Caraval by Stephanie Garber

Opening sentence: “It took seven years to get the letter right.”

This is a book I heard about due to Bookstagram (Instagram accounts dedicated purely to books.) For a while, it was the only book popping up on my feed, I seemed to be the only person in the book-world not reading it! So, I decided to see what all the hype was about.

This book mixes a fantasy world – the islands of Trisda and Caraval –  with magic, adventure, romance and a twisting plot line. So far, so good. The story centres around sisters Scarlett and Donatella Dragna, who have a less than perfect life: an abusive father, a mother that ran away, Scarlett’s engagement to a man (a Count, no less) she has never met, so they are desperate to escape and take part in Caraval. An invite-only annual game that takes place on the aforementioned island, hosted by the mysterious magician Legend. The game sees players follow a chain of clues around the island, in order to win the coveted prize of a wish.

When they arrive on the island, Donatella is kidnapped by Legend and all the players, including Scarlett, have to find her to win the wish. While attempting to do this, Scarlett is repeatedly reminded that, “It’s only a game…” as reality and the magical world of Caraval start to twist together. Characters are frequently not who you think they are, or who they say they are.

Although this was an engrossing little read, I felt it zipped along at such a pace that more detail about the characters thought process would have been beneficial. There were many times I was left feeling frustrated as the characters’ actions just didn’t make any sense. A prime example is that we are reminded on near enough every other page that Scarlett is desperate to save her sister, but when she has the opportunity to question a fortune teller, she asks about her upcoming marriage rather than the more obvious, ‘Where is my sister?’ question. Also, Scarlett’s clue solving is a little wishy-washy, half the time she seems to pick the answers out of the air, or make decisions to find the next clue based on not very much.
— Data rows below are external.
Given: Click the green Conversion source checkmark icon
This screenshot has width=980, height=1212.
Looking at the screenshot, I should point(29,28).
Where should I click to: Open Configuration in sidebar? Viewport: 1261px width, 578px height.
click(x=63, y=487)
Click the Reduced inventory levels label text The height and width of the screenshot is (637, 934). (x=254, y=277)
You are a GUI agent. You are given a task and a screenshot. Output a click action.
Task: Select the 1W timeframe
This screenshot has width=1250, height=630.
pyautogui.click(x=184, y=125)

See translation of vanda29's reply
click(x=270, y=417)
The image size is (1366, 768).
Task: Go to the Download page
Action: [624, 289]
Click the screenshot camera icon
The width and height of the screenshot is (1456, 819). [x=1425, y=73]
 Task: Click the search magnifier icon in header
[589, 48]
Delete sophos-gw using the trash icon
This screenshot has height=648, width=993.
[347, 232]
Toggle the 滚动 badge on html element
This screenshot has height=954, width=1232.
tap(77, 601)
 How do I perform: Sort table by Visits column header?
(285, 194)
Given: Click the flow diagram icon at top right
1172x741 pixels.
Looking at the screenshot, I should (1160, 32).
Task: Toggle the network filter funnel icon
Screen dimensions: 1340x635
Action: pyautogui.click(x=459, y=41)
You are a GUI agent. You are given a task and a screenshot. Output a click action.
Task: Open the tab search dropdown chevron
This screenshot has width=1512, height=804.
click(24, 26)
I didn’t realise this book was the first of a duo, so although the story thread came to a conclusion, some parts of the plot were left unanswered and the ending was open to set up the next book, which is something I don’t enjoy. For me, there are just much better young adult books out there – if you’re looking for magic, then I don’t think I need to tell you which series you should go for, and in terms of exquisite young adult writing, reading A Monster Calls by Patrick Ness would be a much better way to spend your time.